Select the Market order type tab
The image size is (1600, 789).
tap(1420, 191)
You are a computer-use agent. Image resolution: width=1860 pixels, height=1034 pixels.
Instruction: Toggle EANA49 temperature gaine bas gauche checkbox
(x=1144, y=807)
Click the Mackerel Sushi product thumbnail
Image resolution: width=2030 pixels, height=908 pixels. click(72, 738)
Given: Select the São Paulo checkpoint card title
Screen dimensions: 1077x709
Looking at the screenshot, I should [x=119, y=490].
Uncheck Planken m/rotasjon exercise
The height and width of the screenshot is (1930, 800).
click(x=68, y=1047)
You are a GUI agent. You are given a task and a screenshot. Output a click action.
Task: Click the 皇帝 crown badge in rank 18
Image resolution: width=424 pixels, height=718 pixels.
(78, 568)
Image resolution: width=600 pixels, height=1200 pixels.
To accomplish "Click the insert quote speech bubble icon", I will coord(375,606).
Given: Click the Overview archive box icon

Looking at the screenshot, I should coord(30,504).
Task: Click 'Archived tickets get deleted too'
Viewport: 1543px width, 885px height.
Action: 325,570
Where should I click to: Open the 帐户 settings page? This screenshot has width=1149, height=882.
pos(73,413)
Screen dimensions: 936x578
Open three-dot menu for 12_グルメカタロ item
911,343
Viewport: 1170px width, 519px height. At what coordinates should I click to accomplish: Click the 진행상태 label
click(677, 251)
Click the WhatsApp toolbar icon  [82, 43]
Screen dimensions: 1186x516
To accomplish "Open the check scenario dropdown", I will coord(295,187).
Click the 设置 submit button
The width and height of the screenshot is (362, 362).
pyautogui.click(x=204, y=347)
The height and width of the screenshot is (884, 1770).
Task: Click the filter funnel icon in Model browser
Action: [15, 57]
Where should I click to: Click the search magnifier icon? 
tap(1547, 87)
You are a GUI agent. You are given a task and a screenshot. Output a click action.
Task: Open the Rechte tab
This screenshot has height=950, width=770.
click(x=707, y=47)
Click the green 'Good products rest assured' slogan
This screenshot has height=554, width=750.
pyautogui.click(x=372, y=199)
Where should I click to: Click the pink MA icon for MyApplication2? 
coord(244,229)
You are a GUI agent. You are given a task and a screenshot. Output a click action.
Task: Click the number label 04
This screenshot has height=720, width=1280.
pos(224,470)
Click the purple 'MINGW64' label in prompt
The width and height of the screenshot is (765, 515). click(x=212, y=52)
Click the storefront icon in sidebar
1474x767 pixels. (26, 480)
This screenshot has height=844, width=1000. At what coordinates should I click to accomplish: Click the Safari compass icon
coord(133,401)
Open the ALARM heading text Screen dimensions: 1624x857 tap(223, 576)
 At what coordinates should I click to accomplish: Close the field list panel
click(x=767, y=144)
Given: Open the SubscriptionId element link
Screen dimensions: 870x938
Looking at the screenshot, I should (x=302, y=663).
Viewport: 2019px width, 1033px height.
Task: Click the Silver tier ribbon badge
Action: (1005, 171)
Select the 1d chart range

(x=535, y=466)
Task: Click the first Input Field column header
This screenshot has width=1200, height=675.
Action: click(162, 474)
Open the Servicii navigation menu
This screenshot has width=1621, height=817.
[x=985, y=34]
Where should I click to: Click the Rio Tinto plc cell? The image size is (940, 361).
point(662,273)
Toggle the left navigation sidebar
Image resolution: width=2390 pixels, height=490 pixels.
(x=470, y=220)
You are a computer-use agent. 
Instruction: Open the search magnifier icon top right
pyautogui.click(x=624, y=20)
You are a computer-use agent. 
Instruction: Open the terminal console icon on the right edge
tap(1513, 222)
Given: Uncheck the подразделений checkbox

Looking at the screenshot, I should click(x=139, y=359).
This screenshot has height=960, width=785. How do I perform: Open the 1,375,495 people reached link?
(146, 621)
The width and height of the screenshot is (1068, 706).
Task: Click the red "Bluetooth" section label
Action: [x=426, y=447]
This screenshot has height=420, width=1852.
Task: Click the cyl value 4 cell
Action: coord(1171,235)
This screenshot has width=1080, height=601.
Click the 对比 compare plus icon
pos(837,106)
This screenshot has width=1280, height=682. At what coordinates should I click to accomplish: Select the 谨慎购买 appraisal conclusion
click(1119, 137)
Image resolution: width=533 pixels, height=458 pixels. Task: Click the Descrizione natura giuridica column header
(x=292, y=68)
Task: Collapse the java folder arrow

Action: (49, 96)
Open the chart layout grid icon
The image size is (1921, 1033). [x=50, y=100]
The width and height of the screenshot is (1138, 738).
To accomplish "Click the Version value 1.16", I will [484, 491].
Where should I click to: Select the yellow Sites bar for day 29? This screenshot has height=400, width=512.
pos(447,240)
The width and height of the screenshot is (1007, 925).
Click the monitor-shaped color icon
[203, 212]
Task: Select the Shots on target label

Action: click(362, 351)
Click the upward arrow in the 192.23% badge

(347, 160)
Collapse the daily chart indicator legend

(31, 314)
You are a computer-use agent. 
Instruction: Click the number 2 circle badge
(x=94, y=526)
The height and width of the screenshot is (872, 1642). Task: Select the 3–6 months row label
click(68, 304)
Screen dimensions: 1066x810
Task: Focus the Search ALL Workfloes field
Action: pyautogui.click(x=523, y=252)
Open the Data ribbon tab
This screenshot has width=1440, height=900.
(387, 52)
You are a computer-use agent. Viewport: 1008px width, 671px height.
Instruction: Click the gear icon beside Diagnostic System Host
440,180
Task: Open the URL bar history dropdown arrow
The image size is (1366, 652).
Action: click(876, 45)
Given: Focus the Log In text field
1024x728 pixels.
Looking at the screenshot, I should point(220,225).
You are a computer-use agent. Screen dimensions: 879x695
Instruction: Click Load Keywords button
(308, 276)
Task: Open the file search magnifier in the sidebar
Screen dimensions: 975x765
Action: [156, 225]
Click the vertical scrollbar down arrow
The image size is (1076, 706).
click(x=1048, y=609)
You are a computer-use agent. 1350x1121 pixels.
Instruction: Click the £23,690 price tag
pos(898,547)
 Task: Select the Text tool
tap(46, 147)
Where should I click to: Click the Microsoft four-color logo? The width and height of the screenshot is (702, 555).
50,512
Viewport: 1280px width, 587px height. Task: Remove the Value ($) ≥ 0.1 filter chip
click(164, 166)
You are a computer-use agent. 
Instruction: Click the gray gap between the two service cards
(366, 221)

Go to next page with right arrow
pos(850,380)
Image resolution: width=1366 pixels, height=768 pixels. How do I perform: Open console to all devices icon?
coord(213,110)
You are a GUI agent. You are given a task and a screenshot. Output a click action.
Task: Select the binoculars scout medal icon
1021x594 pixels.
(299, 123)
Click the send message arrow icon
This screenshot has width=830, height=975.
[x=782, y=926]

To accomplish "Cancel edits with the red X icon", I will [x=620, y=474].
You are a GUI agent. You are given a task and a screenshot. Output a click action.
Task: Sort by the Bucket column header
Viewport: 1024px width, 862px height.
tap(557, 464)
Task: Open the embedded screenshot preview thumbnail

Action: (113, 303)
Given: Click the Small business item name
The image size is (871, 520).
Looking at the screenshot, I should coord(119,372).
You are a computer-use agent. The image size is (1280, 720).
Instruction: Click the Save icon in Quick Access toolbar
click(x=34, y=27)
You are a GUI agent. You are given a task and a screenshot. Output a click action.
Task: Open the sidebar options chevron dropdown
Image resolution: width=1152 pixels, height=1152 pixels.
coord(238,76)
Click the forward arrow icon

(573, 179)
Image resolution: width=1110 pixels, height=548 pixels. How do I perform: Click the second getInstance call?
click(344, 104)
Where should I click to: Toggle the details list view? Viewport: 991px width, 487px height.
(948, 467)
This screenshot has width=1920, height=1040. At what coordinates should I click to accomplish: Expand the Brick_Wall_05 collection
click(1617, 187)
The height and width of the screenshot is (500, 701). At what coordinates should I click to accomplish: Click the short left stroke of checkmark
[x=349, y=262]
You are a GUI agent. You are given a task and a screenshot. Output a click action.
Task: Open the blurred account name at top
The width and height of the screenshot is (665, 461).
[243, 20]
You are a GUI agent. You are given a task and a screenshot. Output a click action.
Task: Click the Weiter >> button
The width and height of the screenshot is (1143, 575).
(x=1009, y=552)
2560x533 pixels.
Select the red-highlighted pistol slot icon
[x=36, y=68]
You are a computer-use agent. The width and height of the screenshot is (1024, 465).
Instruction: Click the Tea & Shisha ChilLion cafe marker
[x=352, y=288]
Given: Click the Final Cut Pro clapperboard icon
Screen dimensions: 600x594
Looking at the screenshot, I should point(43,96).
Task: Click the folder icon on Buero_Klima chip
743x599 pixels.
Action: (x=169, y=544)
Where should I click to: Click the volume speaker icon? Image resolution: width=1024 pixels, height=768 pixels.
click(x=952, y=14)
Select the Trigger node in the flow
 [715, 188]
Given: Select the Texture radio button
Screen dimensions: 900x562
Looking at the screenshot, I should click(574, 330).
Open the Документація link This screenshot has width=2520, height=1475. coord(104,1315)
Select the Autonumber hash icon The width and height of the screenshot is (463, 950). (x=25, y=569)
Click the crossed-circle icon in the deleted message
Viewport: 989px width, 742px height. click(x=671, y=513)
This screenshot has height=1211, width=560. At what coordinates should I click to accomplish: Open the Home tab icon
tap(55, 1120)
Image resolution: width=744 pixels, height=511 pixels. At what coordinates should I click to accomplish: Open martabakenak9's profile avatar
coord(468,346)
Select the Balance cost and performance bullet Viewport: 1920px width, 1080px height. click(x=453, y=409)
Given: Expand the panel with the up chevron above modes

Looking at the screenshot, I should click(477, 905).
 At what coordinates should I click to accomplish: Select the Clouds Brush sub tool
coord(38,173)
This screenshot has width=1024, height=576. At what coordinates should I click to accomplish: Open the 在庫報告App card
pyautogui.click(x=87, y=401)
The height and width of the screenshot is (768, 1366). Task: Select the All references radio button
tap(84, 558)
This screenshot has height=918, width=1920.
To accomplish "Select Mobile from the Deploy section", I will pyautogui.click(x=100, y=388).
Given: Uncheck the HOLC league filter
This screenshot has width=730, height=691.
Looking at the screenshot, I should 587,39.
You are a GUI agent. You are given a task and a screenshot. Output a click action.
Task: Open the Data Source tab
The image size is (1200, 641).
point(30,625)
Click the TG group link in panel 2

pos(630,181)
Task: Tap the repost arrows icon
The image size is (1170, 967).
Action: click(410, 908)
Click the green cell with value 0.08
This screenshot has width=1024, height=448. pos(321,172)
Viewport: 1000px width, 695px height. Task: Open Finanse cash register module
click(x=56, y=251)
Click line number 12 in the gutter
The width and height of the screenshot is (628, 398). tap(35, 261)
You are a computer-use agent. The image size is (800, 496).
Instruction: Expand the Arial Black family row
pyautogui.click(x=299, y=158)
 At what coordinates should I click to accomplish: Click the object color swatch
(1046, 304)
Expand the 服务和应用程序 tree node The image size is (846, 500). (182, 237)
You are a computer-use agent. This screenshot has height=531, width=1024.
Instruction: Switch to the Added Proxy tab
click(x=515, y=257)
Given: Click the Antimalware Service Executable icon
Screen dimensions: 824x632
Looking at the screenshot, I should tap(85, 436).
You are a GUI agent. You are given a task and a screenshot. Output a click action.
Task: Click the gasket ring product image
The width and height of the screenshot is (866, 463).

+++

EXERCISE DIRECTIONS: Pick out every line above that contains the word "will" and copy it.

TASK RESPONSE:
To accomplish "Click the insert quote speech bubble icon", I will coord(375,606).
To accomplish "Open the check scenario dropdown", I will coord(295,187).
To accomplish "Click the Version value 1.16", I will [484, 491].
To accomplish "Cancel edits with the red X icon", I will [x=620, y=474].
To accomplish "Select Mobile from the Deploy section", I will pyautogui.click(x=100, y=388).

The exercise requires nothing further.